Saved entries

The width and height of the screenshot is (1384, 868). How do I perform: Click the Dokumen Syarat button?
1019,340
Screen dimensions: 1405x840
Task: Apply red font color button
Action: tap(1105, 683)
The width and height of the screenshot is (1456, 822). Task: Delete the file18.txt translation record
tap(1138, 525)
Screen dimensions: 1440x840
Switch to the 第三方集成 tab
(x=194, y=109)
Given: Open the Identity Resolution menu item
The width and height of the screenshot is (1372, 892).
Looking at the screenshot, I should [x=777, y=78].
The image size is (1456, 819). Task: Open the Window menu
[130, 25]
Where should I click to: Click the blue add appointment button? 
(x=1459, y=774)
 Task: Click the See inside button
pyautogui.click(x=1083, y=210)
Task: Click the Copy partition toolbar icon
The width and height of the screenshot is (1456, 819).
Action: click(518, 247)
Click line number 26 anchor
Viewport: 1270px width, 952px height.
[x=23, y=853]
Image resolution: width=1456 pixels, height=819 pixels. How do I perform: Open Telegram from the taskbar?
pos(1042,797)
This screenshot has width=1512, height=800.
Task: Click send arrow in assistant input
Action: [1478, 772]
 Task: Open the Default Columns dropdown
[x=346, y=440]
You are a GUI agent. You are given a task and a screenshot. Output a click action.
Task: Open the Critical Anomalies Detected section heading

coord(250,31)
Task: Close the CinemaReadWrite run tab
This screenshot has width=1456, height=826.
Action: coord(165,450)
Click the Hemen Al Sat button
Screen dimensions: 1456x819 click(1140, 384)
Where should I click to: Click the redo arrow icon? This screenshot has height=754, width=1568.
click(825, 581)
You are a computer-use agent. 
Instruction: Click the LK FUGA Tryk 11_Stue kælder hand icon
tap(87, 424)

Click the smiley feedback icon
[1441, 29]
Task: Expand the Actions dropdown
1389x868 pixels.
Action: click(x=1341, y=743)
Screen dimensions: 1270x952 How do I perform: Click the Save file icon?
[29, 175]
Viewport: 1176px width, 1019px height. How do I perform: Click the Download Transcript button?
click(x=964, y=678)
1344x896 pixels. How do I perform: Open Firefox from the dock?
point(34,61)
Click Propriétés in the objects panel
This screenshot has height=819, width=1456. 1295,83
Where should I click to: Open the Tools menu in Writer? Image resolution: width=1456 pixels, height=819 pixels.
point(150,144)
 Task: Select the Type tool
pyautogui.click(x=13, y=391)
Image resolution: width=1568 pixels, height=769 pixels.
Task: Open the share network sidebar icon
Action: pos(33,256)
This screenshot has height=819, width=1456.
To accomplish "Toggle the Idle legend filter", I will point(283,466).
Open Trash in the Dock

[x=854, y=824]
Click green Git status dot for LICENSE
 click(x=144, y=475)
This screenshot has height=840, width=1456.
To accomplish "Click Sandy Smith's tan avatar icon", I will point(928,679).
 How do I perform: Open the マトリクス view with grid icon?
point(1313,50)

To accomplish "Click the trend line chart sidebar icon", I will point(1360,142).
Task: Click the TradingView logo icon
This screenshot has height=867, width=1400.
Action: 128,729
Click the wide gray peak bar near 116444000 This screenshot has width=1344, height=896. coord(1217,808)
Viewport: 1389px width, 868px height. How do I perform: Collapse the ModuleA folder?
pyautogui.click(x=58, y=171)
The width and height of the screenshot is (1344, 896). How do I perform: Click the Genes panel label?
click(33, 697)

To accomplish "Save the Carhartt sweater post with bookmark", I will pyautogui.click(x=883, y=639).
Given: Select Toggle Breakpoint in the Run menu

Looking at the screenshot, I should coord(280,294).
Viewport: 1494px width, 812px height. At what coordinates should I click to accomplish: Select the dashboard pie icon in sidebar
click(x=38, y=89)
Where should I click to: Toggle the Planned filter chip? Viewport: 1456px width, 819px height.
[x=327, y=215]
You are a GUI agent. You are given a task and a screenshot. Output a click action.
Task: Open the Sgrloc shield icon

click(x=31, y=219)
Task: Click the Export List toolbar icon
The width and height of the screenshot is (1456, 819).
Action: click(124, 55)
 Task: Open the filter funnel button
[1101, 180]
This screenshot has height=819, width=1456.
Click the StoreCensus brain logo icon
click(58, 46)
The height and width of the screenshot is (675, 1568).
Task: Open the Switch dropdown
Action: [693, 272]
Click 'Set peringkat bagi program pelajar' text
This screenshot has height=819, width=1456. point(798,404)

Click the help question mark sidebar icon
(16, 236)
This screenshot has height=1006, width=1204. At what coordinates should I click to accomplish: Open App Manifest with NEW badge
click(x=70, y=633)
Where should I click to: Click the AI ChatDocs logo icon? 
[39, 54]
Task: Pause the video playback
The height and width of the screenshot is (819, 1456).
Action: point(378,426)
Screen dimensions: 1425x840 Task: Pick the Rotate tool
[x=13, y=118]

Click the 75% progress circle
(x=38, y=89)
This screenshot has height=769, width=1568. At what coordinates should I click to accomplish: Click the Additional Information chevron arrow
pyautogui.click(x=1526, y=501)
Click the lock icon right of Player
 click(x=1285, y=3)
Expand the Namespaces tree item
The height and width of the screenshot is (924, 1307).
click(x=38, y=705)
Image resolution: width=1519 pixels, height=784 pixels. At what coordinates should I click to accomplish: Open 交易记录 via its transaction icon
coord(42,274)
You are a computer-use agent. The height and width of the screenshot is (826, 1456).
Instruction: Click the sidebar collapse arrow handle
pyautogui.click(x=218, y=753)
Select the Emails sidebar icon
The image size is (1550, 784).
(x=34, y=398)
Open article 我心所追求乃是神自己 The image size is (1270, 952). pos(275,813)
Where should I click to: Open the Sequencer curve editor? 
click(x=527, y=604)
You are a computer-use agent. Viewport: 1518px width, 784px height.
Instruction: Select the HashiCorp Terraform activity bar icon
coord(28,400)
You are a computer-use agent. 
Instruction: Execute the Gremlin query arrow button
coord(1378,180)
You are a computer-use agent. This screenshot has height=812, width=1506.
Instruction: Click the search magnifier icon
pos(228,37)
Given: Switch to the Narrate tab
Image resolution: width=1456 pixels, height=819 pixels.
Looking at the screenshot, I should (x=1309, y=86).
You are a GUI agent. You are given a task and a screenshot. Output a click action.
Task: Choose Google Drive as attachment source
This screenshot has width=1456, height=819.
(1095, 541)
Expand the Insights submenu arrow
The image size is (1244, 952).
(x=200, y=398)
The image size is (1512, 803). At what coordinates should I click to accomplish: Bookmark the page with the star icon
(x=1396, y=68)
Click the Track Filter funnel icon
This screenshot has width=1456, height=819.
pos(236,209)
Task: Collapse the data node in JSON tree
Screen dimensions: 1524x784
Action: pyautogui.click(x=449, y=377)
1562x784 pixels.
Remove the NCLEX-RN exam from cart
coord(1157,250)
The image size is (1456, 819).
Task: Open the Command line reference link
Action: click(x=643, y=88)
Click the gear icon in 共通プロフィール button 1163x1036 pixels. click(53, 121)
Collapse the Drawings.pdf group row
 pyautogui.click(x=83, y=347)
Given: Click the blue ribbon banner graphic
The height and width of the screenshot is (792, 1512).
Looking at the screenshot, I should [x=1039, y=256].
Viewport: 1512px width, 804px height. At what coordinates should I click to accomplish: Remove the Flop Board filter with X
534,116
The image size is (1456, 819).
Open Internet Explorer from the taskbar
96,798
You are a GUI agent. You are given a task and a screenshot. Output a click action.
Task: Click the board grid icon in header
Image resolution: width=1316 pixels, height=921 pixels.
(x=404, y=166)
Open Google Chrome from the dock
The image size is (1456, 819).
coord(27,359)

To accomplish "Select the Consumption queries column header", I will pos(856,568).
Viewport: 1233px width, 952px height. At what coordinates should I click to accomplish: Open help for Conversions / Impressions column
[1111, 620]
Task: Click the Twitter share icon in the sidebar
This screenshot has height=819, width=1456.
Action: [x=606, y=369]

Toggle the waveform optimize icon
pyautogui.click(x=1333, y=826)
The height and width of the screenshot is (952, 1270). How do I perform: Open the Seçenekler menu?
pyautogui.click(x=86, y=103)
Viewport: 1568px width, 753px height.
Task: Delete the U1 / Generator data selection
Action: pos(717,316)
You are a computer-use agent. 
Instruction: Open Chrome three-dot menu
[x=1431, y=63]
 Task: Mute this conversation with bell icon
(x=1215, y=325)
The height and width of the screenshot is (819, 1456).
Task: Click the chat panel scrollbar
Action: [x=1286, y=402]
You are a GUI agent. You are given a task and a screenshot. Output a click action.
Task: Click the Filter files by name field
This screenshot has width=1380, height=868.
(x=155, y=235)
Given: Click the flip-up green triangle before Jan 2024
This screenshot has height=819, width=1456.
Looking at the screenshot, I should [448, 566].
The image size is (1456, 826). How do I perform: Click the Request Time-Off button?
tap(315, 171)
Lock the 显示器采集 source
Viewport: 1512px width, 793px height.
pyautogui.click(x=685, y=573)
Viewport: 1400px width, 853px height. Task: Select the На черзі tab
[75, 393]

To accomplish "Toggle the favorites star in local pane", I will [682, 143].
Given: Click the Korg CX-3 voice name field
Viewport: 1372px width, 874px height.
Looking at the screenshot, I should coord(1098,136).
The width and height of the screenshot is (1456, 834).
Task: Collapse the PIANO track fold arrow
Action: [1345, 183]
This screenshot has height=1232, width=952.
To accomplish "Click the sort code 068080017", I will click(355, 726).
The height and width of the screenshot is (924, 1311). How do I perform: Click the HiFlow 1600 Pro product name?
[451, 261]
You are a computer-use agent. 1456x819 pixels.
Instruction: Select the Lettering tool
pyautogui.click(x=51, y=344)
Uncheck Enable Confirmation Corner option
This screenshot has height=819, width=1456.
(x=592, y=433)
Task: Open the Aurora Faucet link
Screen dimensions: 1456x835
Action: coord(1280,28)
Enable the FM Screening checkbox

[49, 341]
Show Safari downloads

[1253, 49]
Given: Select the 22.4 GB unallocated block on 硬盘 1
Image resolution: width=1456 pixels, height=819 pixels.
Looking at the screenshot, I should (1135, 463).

▶ WORK REQUIRED: Which of the lines above include the string "field"? Pick them out and copy them.

▶ EXERCISE OUTPUT:
Task: Click the Filter files by name field
Given: Click the Korg CX-3 voice name field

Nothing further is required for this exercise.